Conclusion To the extent it would be interpreted to say a defendant never has standing to challenge the manner in which his or her medical records were obtained, HIPAA has preempted Hardy . A citizen has a reasonable expectation of privacy, and has the right to expect that there will be full compliance with HIPAA before his or her medical records are turned over to the authorities by the “covered entity” with whom he or she has a professional relationship.

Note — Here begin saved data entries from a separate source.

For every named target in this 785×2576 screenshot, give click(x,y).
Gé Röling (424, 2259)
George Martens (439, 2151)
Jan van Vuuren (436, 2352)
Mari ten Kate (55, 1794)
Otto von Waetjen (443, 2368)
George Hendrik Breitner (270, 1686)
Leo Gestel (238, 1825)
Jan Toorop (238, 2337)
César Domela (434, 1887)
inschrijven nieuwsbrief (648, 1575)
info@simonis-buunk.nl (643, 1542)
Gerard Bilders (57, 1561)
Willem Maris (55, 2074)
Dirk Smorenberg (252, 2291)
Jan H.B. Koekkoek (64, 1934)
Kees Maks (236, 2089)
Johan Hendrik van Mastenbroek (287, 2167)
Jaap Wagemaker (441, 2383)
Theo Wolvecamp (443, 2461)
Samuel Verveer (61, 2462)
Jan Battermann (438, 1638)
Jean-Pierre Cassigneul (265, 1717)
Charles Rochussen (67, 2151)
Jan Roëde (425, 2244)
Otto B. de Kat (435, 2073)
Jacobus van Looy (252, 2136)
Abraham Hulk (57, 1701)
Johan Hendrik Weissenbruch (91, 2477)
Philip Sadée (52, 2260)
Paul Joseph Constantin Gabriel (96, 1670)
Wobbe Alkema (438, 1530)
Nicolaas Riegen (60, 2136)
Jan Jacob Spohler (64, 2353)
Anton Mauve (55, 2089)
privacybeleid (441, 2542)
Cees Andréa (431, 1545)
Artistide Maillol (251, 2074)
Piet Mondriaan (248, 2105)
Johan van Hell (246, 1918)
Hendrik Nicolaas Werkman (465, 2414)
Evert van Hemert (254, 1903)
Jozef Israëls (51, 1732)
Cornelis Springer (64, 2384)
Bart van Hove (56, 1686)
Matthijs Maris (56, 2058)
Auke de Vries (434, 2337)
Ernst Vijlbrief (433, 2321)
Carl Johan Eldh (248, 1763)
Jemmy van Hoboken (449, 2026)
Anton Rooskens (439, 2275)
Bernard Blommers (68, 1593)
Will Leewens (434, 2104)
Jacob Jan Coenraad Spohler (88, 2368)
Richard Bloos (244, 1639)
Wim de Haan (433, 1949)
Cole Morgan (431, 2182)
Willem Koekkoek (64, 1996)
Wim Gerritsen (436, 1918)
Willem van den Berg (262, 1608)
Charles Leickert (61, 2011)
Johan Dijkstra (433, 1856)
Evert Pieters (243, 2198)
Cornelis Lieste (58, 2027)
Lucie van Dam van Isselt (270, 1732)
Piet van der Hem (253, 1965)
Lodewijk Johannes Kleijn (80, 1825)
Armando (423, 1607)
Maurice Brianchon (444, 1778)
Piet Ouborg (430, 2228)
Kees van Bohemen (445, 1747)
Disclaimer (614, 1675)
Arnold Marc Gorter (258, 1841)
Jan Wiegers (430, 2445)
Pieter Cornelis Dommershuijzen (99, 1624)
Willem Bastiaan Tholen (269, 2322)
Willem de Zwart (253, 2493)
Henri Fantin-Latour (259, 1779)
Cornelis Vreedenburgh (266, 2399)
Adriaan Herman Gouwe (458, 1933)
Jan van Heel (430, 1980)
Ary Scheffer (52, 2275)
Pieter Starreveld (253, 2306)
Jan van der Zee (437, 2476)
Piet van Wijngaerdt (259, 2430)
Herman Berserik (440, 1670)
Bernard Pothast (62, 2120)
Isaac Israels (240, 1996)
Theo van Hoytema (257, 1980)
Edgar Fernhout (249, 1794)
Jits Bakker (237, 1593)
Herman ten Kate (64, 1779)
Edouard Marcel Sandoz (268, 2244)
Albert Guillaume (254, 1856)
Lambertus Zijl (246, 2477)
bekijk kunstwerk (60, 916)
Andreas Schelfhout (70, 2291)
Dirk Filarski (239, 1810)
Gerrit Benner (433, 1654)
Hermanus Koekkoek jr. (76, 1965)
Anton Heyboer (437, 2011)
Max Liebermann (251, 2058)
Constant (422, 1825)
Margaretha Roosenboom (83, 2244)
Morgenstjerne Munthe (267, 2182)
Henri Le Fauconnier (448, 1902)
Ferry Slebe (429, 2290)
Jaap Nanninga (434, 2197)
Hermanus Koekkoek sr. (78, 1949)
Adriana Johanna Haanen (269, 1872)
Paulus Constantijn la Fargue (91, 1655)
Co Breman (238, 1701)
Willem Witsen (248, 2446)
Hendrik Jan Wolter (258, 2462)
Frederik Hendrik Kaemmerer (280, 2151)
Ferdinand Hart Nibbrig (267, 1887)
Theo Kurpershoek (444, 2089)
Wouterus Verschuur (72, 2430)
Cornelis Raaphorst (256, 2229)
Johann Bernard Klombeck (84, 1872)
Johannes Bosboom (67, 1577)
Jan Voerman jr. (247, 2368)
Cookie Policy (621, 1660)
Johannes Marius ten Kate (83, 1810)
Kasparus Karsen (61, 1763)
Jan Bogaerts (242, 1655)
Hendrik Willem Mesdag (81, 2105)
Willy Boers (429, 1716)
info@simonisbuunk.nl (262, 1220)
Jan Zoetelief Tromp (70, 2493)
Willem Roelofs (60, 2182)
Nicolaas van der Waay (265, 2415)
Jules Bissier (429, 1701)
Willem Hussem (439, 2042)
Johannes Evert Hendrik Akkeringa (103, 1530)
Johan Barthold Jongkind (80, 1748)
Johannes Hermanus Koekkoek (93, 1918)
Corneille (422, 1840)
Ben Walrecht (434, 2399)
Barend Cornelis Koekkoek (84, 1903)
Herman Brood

Respectfully submitted, Emmett Harris Patricia J. Cummings Attorney at Law and President of TCDLA Attorney at Law and General Counsel for TCDLA 625 Cenizo Blvd 6808 Hill Meadow Drive Uvalde, Texas 78801 Austin, Texas 78736 Tel. 210-422-7055 Tel. (512) 478-2514 eMail: emmettharrislaw@gmail.com eMail: pcummings@tcdla.com State Bar Card No. 09092000 Texas State Bar Card No. 05227500 Gena Blount Bunn Angela Moore Holmes & Moore, P.L.L.C. Attorney at Law 110 West Methvin Street 310 South St. Marys Street, Suite 1830 Longview, Texas 75601 San Antonio, Texas 778205
Tel. (903) 758-2200 Tel. (210) 364-0013 eMail: gbunn@holmesmoore.com eMail: amoorelaw@aol.com State Bar Card No. 00790323 State Bar Card No. 14320110 ____________________________________ David A. Schulman Attorney at Law Post Office Box 783 Austin, Texas 78767-0783 Tel. 512-474-4747 Fax: 512-532-6282 eMail: zdrdavida@davidschulman.com State Bar Card No. 17833400 Attorneys for TCDLA
*6 Certificate of Compliance and Delivery This is to certify that: (1) this document, created using WordPerfect™ X7 software, contains 1326 words, excluding those items permitted by Rule 9.4 (i)(1), Tex.R.App.Pro., and complies with Rules 9.4 (i)(2)(B) and 9.4 (i)(3), Tex.R.App.Pro.; and (2) on January 14, 2015, a true and correct copy of the above and foregoing “Brief for Texas Criminal Defense Lawyers Association as Amicus Curiae” was transmitted via the eService function on the State’s eFiling portal, to Jeffrey S. Ford (jford@co.lubbock.tx.us), counsel of record for the State of Texas, as well as Chuck Lanehart (chucklanehart@lubbockcriminaldefense.com) and Charles Blevin (charles@attorneyinlubbock.com), counsel of record for Appellee, Hayden Huse.
_______________________________________ David A. Schulman
NOTES
[1] Judge Price filed a dissenting opinion in Kirsch and was joined by Judge Meyers. The dissent is not relevant to the issue now before the Court.